TRY IT =
In the listing below, starting at the line that contains "The image size is (1090, 1170)." and ending at the last line of the listing, format each line as a row of a Markdown table with the columns No. and Line. Skip blank lines and leave out the pictures.

Start of Block

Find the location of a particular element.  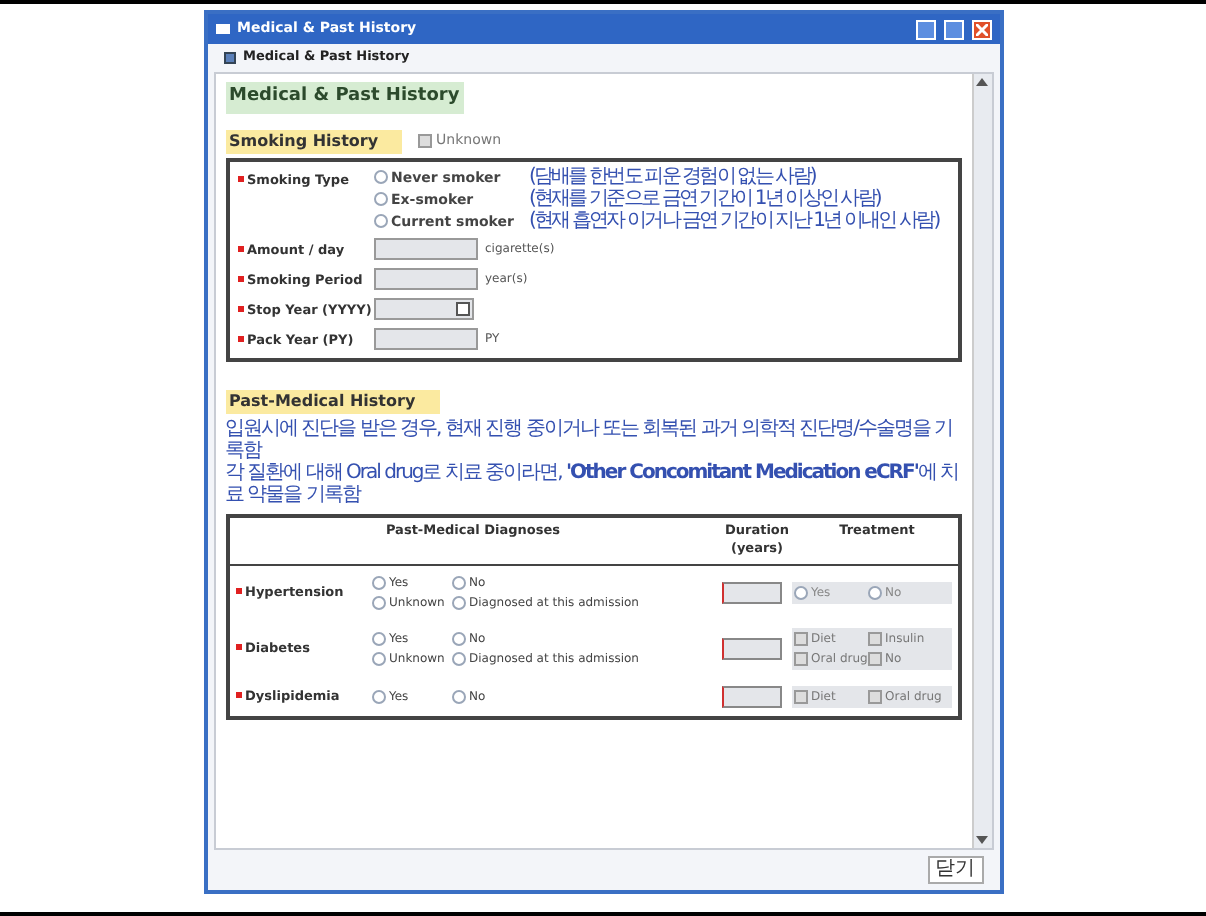

scrollbar is located at coordinates (981, 461).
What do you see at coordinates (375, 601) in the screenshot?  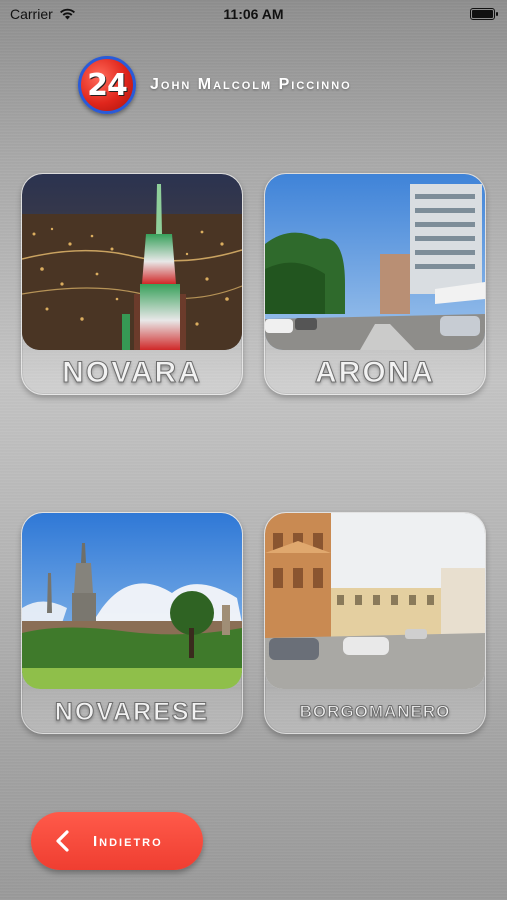 I see `borgomanero-square-photo` at bounding box center [375, 601].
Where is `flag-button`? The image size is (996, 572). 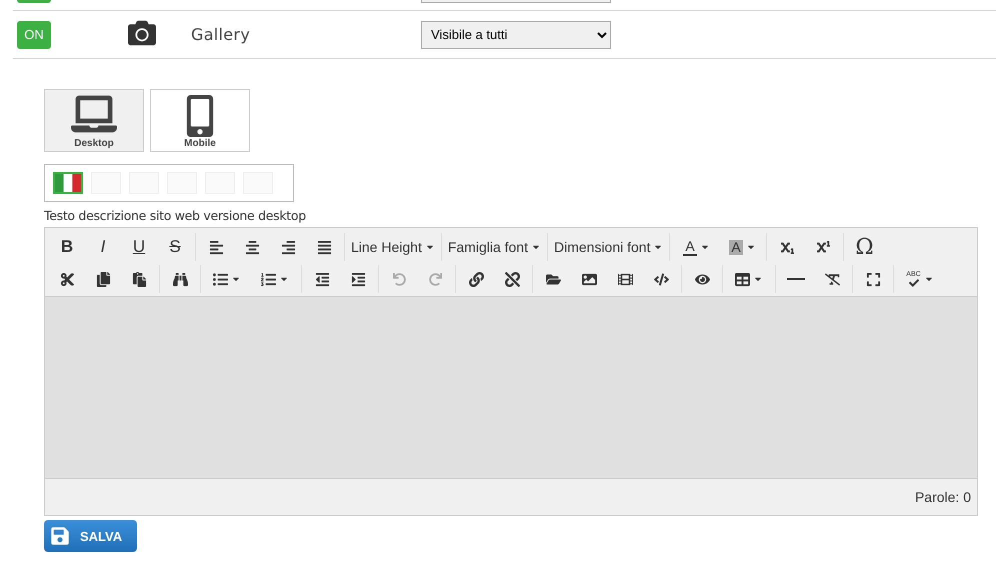
flag-button is located at coordinates (68, 183).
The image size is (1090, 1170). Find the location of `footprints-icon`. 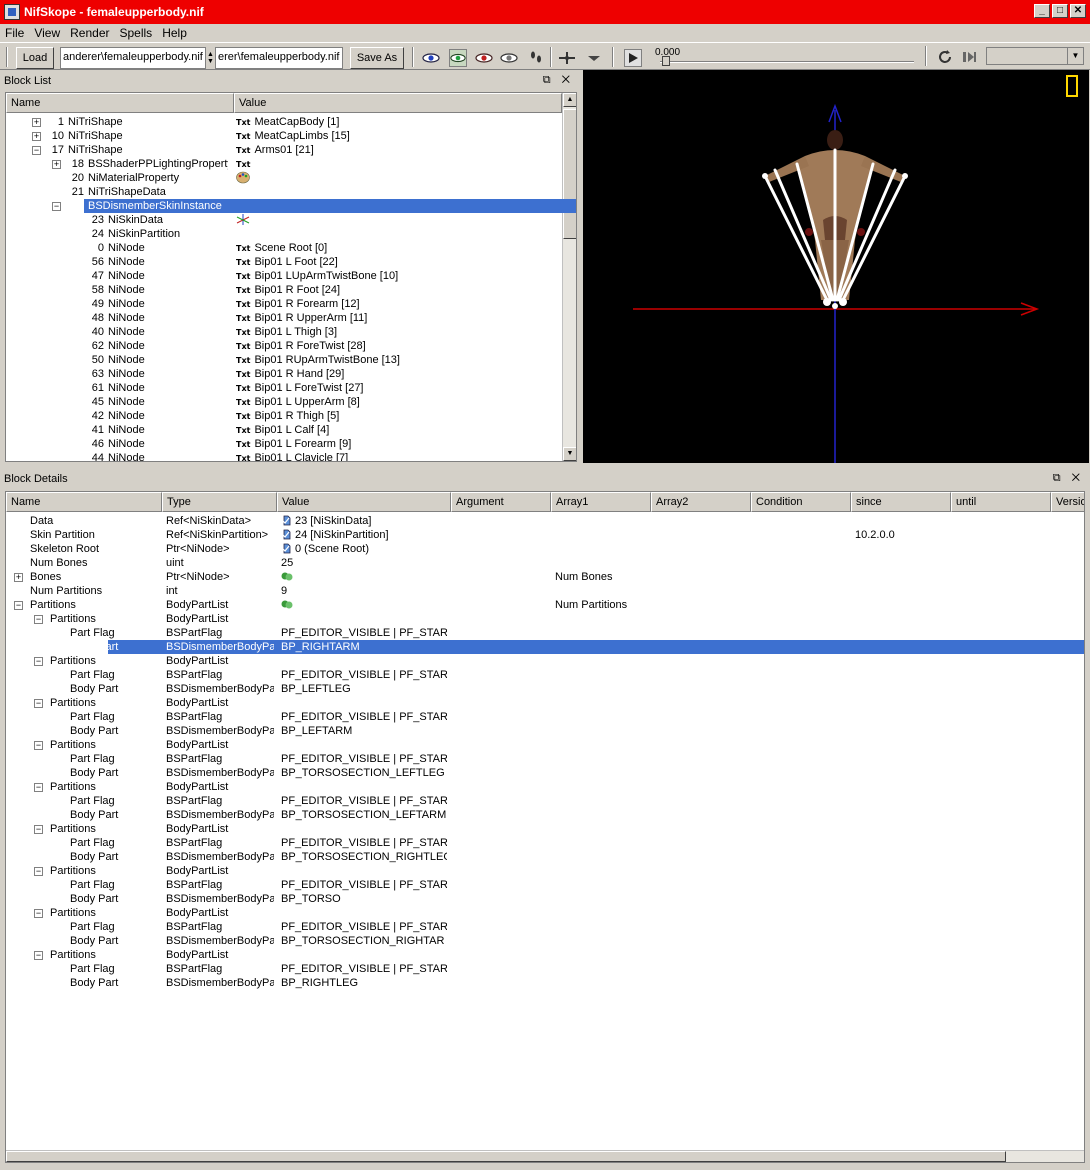

footprints-icon is located at coordinates (536, 58).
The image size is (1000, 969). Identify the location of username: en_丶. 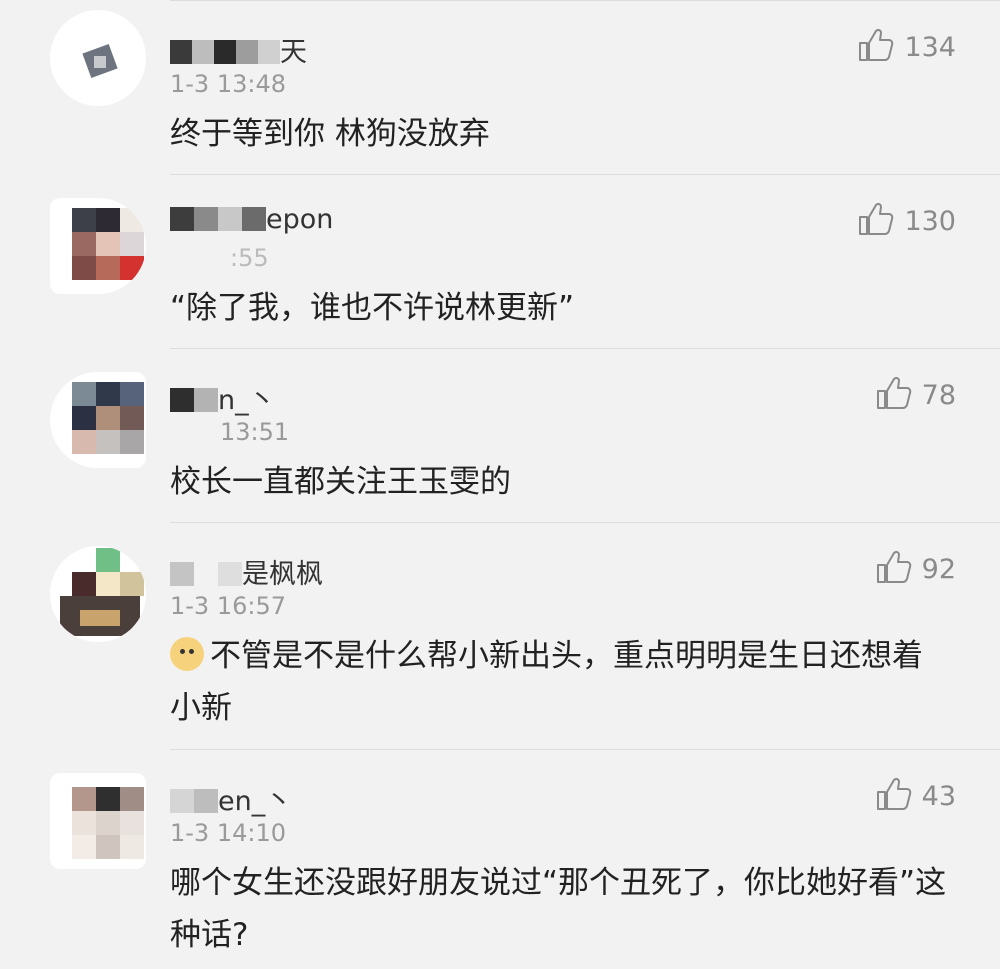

End of Block

RESULT FOR THIS TASK =
| No. | Line |
|---|---|
| 1 | The image size is (1090, 1170). Find the location of `footprints-icon`.  |
| 2 | footprints-icon is located at coordinates (536, 58). |
| 3 | The image size is (1000, 969). Identify the location of username: en_丶.  |